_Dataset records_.
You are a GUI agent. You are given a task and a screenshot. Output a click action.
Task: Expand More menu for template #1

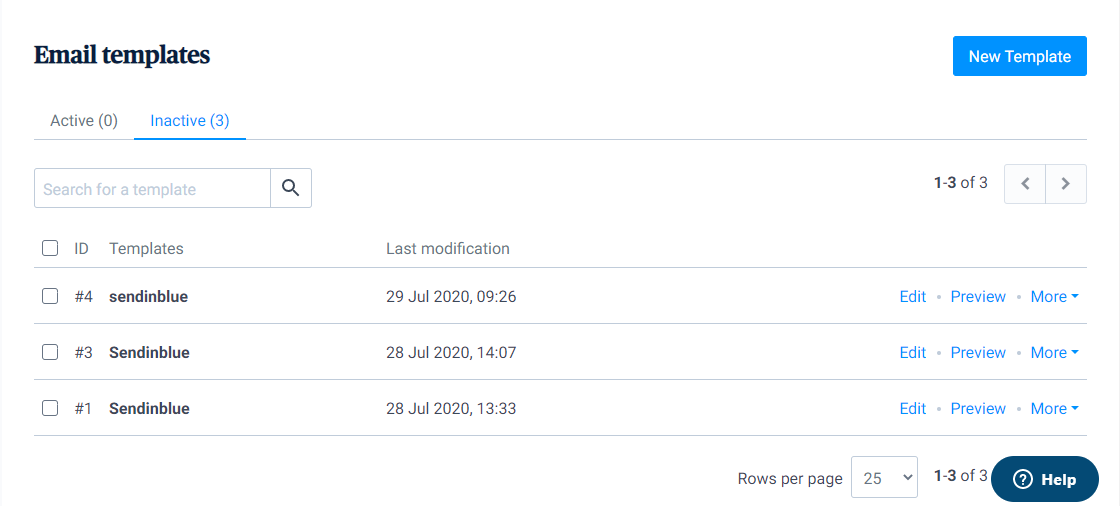tap(1054, 409)
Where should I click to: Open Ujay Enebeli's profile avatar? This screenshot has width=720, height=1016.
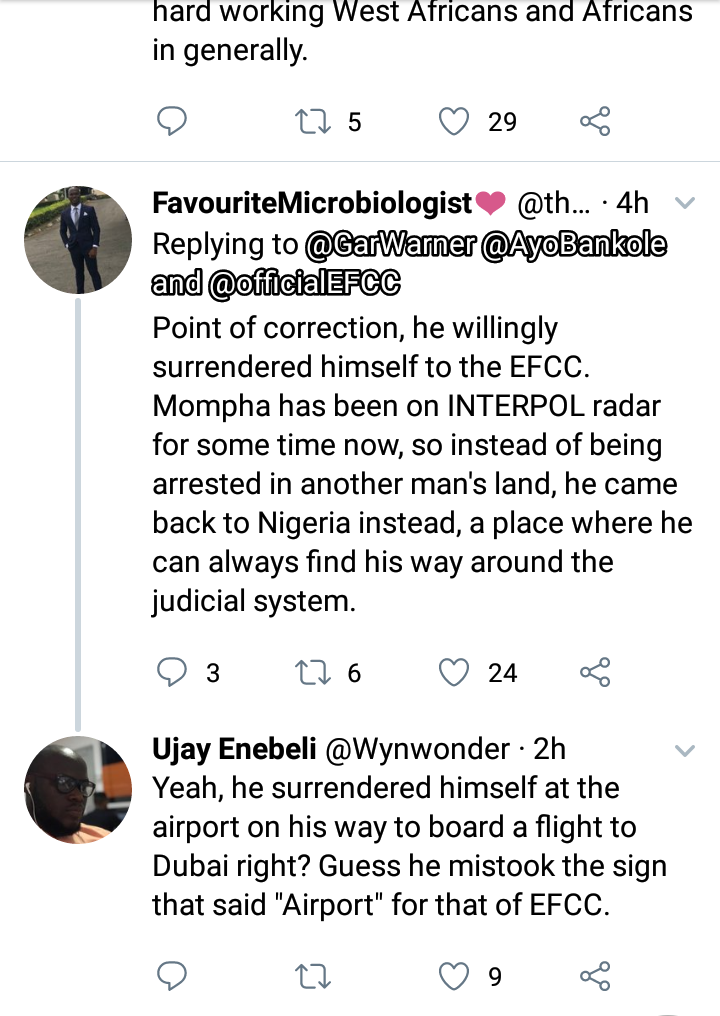(77, 790)
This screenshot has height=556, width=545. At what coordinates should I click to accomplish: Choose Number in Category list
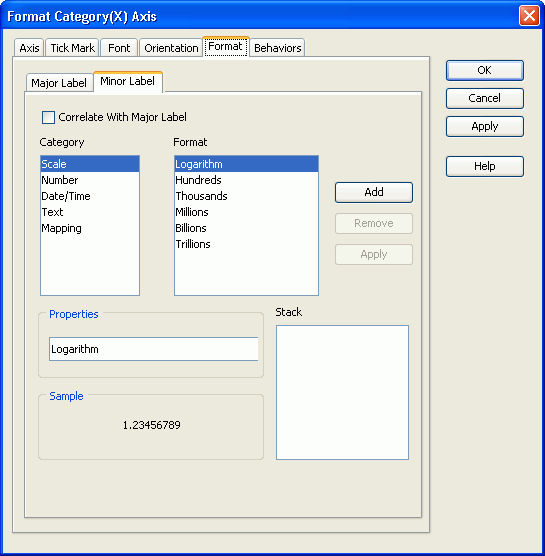(90, 180)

_Exercise aim_.
Retype every record above exactly as written, but leave out the pictures.

_Answer_.
You are a GUI agent. You are given a task and a screenshot. Output a click action.
Task: Expand More menu for template #1

tap(1054, 409)
Where should I click to: Open Ujay Enebeli's profile avatar? This screenshot has width=720, height=1016.
(77, 790)
This screenshot has height=556, width=545. At what coordinates should I click to accomplish: Choose Number in Category list
(90, 180)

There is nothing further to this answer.